Expressive and Vital Playing from Guzzo and Manchester Camerata

United KingdomUnited Kingdom Mendelssohn, Sibelius, Schubert arr. Mahler: Manchester Camerata / Giovanni Guzzo (director/leader), Westmorland Hall, Kendal, Cumbria, 05.11.2011 (MC)

Mendelssohn: String Symphony No. 10 in B minor (1823)
Sibelius: Rakastava (The Lover), Op.14 (1911)
Mendelssohn: Violin Concerto in D minor (1822)
Schubert (arr. Mahler): String Quartet in D minor ‘Death and the Maiden’ (1824)

An amazing child prodigy Mendelssohn by the age of twelve had already written a set of 12 String Symphonies intended for Sunday musicales at the Mendelssohn Berlin home. In the assured hands of the Camerata director/leader Giovanni Guzzo it was the single movement String Symphony No. 10 in B minor that provided such an exhilarating opening to the concert held on Bonfire Night in Kendal. One or two intonation problems on the violas were soon resolved.

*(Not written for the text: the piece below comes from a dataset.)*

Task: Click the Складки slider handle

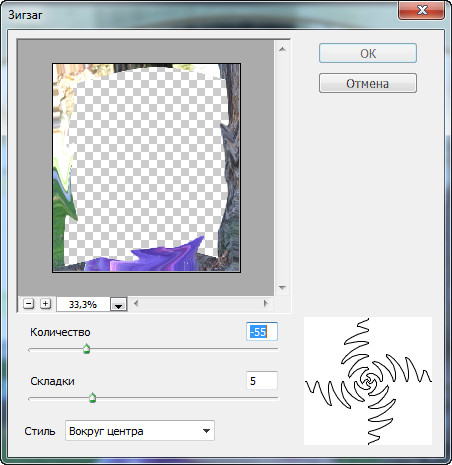Action: 93,398
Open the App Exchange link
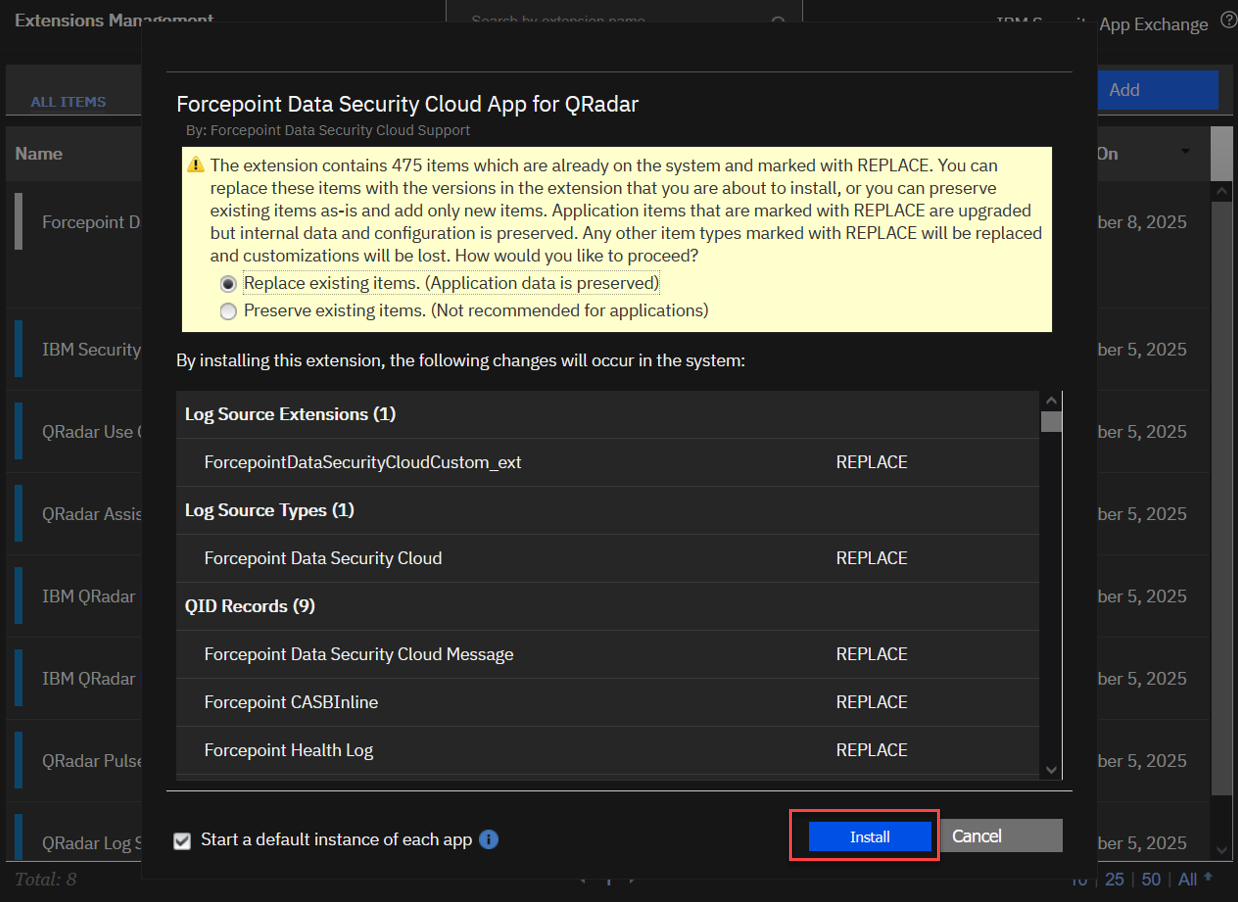Viewport: 1238px width, 902px height. pos(1153,24)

The thirteen year old Mendelssohn composed the Concerto for violin and strings in D minor for his friend Eduard Rietz. Overshadowed by his masterwork the Violin Concerto in E minor, Op. 64 the D minor score was ignored for around a century until Yehudi Menuhin revived it in 1952. To my ears the concerto evoked a sound world that ranged from the North Italian violin school of Tartini to the Austro-German tradition of Mozart. With firebrand spirit and energetic zeal soloist Giovanni Guzzo made the best possible case for this youthful score. Lyrical flowing lines of the soloist in the Allegro molto were set against the fascinating, almost furtive quality of the string accompaniment. An intense yearning quality in the Andante showed the remarkable emotional facility of the twelve year old Mendelssohn. Brisk and vivacious – the highly strung final movement Allegro just galloped along with a buoyancy that delighted the audience. To show his gratitude soloist Guzzo gave an encore of significant refinement playing a movement from a J.S. Bach sonata for unaccompanied violin.

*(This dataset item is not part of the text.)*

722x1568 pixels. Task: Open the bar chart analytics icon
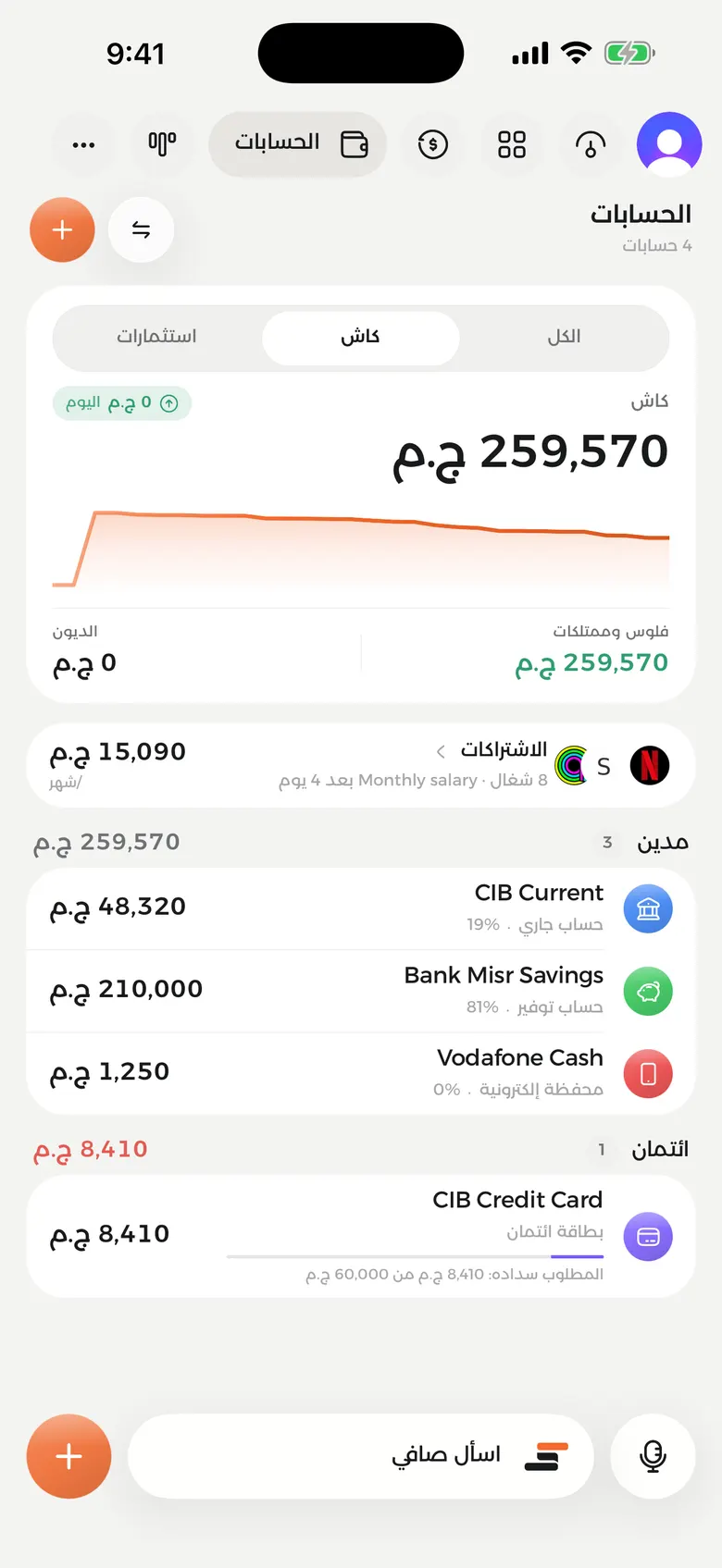(162, 144)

In between the two Mendelssohn works the Camerata played Sibelius’s three movement Rakastava (The Lover). Short, but certainly agreeable and entertaining, Rakastava contained some lovely lyricism and restless rustic folk rhythms. The shimmering strings in the attractive final movement conveyed a wistful quality and the icy chill of the Finnish winter was never far way.

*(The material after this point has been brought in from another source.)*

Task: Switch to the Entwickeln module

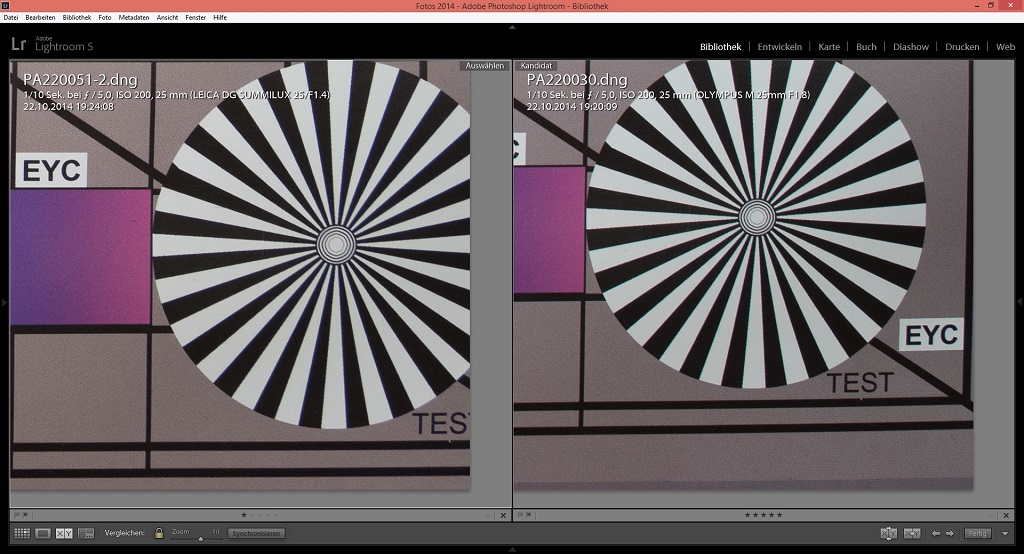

Mahler faced considerable criticism for interfering with works of the great masters, such as making a string orchestra arrangement of Beethoven’s String Quartet No. 11 and revising Schumann’s symphonies. Known as ‘Death and the Maiden’ Schubert’s String Quartet in D minor is one of the best loved works in the chamber repertoire. Mahler’s arrangement of the score for string orchestra was widely thought to have compromised the intimacy and individuality of Schubert’s score. In effect, Mahler had changed little, mainly adding double basses to reinforce the cello part. What Mahler’s arrangement had done was to allow the music to travel from the fashionable drawing rooms to the concert hall. Under the enthusiastic direction of Giovanni Guzzo the Camerata performed ‘Death and the Maiden’with vitality and utmost conviction, and were especially effective in the episodes of fiery agitation that pervade the opening movement Allegro. The players were just as comfortable with the attractive melodies and beautiful harmonies found in the Andante con moto as the contrasting vigour and tragic overtones of the Scherzo. I loved the way the Camerata provided a real intensity of expression with the action packed turbulence of the closing movement Presto.

The Manchester Camerata is an excellent ensemble giving careful attention to detail, phrasing and dynamics. As always, their performances are accomplished, playing with expression and vitality underpinned by an impressive unison. As I expected the generous Kendal audience gave the Camerata warm applause.